§ WHAT TO DO
A bare number is all that is needed: how many lines below contain the string "horizontal"?

§ Extracted records
■ ■ ■ ■ ■

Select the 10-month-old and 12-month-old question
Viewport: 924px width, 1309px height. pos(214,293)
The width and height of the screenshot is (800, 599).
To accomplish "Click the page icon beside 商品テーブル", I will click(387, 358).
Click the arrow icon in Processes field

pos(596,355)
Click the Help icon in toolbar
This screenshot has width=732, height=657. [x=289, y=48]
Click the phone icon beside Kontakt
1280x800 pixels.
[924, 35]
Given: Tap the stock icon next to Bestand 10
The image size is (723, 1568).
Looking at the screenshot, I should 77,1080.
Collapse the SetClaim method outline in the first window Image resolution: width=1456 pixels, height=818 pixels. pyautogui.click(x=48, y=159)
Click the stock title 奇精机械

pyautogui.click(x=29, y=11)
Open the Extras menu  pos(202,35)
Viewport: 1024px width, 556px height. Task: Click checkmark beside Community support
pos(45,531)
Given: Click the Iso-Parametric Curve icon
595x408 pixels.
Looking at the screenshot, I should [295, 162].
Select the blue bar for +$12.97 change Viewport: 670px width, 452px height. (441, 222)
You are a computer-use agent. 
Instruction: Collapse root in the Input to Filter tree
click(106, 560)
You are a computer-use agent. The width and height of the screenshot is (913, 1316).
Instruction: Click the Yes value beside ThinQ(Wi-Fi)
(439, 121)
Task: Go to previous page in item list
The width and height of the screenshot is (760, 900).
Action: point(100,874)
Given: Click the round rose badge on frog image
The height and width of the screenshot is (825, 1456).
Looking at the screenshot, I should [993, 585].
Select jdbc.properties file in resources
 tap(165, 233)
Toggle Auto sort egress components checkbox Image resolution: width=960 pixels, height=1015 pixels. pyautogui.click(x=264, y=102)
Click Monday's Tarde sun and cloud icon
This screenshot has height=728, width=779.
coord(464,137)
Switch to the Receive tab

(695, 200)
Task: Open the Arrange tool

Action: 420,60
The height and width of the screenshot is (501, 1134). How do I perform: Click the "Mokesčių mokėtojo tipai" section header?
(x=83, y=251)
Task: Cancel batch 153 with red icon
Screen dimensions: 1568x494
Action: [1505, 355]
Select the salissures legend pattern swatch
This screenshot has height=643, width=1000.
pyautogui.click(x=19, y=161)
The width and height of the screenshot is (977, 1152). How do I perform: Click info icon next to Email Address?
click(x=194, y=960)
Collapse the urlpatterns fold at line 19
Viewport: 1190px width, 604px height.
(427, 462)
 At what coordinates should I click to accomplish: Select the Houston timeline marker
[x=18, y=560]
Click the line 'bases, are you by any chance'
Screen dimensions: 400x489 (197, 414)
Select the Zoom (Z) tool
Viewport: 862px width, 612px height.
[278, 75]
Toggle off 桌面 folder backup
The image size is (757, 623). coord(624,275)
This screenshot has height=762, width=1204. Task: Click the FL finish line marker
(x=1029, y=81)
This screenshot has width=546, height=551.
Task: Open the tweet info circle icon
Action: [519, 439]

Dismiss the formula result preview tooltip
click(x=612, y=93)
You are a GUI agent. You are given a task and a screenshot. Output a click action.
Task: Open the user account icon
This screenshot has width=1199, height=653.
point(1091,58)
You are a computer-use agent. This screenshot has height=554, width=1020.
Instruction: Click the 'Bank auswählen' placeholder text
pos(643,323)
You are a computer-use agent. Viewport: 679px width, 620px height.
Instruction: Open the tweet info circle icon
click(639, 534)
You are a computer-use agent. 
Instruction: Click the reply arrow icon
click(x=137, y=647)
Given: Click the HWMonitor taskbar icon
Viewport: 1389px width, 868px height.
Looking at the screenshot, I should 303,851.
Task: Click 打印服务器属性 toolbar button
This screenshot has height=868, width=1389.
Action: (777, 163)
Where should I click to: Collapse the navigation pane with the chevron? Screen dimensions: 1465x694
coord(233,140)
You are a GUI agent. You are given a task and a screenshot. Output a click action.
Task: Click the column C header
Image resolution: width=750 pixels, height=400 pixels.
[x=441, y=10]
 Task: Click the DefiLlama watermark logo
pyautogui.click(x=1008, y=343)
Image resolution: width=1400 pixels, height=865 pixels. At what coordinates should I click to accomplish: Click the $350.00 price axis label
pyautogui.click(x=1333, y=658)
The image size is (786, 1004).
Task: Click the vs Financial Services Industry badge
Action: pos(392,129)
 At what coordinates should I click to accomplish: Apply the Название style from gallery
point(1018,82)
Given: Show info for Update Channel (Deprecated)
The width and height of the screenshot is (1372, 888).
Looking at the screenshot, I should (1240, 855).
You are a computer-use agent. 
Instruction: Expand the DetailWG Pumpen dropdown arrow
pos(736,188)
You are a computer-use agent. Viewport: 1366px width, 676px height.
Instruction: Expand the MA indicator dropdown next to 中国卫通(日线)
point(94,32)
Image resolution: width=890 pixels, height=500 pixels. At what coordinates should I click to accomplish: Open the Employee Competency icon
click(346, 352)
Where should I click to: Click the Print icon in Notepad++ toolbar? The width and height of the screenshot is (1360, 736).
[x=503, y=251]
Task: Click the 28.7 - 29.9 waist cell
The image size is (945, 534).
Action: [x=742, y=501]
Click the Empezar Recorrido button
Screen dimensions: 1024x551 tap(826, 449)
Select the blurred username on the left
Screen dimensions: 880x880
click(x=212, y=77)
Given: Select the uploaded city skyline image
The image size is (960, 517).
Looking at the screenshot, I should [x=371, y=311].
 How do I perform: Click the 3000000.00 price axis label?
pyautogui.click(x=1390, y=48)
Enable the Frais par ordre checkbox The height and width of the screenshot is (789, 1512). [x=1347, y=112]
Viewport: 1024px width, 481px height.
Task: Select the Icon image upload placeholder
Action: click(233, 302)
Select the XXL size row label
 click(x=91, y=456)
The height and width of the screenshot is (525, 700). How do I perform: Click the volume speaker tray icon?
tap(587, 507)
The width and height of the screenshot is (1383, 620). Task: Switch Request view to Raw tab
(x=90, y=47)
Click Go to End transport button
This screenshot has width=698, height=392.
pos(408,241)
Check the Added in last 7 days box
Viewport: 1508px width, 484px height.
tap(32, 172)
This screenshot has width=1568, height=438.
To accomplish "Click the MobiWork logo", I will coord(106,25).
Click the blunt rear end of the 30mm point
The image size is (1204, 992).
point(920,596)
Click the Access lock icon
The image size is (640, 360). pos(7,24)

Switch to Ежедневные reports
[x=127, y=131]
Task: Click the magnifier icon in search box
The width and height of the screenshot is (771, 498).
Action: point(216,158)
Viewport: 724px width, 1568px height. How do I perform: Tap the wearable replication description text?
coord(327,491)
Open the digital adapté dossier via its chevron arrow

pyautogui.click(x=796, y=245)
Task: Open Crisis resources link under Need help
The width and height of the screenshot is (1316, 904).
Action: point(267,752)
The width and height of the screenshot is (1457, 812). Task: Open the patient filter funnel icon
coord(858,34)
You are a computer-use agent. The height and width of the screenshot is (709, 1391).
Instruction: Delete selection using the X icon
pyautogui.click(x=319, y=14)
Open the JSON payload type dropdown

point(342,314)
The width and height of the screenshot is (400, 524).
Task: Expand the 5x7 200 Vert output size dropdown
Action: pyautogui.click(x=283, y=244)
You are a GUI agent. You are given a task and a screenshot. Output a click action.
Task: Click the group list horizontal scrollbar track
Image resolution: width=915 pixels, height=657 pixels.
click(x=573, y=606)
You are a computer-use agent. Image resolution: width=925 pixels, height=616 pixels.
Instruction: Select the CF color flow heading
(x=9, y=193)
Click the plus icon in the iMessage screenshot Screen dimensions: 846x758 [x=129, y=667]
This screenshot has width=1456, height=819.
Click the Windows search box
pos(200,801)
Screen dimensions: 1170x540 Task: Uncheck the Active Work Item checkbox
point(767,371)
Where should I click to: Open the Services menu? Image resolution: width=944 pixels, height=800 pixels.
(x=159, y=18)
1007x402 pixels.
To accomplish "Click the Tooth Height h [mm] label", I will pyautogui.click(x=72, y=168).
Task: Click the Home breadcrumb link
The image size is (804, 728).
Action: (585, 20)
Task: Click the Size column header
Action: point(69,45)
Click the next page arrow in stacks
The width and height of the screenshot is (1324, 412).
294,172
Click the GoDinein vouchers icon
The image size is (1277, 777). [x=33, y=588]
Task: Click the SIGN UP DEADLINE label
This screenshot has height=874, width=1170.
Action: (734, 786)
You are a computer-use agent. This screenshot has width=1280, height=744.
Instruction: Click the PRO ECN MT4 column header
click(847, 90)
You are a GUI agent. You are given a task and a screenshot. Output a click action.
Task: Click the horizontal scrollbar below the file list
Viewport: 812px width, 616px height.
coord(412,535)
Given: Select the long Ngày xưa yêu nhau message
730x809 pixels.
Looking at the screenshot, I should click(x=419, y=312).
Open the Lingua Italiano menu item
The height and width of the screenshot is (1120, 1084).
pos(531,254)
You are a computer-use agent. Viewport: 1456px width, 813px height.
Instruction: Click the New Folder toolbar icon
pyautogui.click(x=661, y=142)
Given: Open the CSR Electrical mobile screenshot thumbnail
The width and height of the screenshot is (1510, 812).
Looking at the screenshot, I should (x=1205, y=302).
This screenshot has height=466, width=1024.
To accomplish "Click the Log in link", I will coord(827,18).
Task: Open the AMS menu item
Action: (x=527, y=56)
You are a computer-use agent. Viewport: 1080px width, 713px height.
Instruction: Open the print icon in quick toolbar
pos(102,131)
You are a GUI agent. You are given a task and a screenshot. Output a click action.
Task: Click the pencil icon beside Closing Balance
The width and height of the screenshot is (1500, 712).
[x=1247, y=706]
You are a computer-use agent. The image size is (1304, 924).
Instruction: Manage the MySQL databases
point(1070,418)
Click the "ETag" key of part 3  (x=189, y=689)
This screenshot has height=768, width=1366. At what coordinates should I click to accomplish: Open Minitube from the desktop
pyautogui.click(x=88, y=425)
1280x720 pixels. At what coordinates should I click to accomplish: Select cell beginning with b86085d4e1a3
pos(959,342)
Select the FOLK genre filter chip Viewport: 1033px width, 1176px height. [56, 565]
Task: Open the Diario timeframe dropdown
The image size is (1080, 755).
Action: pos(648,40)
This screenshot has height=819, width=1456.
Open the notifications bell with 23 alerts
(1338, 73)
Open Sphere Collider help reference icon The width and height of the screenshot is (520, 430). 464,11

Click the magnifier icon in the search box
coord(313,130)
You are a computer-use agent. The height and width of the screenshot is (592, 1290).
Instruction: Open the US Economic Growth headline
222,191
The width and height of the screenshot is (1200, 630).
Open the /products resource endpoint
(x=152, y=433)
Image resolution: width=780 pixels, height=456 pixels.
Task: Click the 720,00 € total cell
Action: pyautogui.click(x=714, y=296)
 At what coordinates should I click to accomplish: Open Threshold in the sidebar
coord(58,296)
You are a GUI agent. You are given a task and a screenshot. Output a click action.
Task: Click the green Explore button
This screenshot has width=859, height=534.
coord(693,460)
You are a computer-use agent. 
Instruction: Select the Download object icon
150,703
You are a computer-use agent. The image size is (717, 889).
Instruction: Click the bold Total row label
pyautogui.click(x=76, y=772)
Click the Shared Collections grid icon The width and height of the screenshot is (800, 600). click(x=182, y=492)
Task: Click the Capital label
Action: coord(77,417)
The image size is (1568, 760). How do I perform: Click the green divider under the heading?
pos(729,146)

■ ■ ■ ■ ■

§ WRITTEN REPLY
2